When you enter the nondescript industrial building nestled near the woods off a quiet road in East Haddam, you'll walk into a reception area that looks like any other — with one exception. This one is filled with mannequins dressed as Nora Desmond in "Sunset Boulevard," a glittering top-hatted dancer from "A Chorus Line" and the title character of "Annie."

But just wait.

Walk through one more door in the back of the room and be prepared to gasp and be transported to another world as the eye takes it all in — like the long camera pan in the final scene of "Citizen Kane." It's a vast, 14,000-square-foot, open-aired, two-story warehouse filled with rows and rows of more than 230,000 theatrical costumes and another 20,000 hats, shoes, purses and accessories.

The Cynthia Kellogg Barrington Costume Center is the Home Depot of fantasy with a mile of racks filled with outfits from Goodspeed, Broadway, regional and touring productions.

"This is where costumes go to be revived," says Mark Adam Rampmeyer, costume rental manager since the collection moved to the new facility in 2014. "These costumes, which are very much alive, should be seen by as many people as possible and as often as they can.
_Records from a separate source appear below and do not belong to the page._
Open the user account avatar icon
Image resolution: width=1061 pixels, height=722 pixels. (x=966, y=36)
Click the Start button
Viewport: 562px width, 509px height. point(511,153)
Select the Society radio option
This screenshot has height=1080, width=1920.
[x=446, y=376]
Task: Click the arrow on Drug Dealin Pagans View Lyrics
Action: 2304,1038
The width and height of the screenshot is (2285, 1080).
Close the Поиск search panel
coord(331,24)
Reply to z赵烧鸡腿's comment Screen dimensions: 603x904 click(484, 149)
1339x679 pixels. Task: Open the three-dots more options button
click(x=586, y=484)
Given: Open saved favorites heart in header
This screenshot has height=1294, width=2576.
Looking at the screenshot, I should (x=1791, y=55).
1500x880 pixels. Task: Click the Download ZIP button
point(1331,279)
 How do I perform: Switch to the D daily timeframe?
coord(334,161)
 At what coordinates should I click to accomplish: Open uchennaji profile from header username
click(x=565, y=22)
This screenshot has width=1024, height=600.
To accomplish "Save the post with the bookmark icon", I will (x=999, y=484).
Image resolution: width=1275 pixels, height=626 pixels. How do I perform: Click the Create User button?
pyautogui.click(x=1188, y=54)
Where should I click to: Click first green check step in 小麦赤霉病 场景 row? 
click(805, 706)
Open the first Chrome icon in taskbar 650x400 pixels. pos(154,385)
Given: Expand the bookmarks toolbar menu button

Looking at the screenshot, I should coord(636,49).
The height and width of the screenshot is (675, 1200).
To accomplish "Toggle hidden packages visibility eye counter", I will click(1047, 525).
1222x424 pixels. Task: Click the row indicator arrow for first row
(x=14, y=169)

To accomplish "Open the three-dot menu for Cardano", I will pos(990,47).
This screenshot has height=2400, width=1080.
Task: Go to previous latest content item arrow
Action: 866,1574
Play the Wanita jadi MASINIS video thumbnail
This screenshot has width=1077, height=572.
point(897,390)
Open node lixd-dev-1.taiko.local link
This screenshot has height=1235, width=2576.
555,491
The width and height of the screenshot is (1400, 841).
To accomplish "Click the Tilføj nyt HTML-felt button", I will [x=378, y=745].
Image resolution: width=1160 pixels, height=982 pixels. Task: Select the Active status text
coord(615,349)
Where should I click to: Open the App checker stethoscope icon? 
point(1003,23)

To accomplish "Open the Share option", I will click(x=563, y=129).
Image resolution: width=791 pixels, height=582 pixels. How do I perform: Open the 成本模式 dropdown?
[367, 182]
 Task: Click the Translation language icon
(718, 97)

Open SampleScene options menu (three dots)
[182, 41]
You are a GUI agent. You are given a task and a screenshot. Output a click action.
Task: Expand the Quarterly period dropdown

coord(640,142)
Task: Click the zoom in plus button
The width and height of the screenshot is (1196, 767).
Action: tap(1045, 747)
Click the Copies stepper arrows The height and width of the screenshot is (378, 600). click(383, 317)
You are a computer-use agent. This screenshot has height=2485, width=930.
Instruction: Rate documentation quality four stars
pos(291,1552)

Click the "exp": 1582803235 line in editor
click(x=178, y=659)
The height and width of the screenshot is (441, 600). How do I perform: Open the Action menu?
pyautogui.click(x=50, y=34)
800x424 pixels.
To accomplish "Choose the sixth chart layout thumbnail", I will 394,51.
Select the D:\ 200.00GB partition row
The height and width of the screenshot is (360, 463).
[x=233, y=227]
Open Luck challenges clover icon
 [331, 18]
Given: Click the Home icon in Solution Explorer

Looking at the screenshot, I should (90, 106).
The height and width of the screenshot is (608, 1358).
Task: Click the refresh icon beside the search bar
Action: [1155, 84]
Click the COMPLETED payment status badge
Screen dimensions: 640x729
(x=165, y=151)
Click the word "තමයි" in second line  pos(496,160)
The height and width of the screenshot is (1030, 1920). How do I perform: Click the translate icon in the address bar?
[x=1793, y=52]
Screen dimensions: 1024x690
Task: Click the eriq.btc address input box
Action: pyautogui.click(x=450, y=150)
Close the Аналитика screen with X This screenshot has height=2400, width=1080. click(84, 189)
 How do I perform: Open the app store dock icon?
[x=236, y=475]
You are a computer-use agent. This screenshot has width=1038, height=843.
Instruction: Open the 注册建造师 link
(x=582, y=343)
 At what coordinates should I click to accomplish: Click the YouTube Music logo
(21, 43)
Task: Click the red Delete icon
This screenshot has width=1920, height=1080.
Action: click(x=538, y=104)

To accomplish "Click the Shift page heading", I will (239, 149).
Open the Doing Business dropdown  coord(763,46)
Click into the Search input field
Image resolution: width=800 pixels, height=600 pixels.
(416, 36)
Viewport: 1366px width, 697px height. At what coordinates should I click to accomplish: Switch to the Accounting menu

They're works of art."

Goodspeed rents them out to other theaters, schools, fashion shoots and special events such as fund-raising galas.

Some of the collection's archival value will be on display at The Hill-Stead Museum in Farmington, which will present an exhibit largely made up of pieces from the center representing shows from 1900 to the mid '40s, the period that parallels the time the museum was the home of architect Theodate Pope Riddle's parents. It will be on exhibit from Sept. 21 to Jan. 1.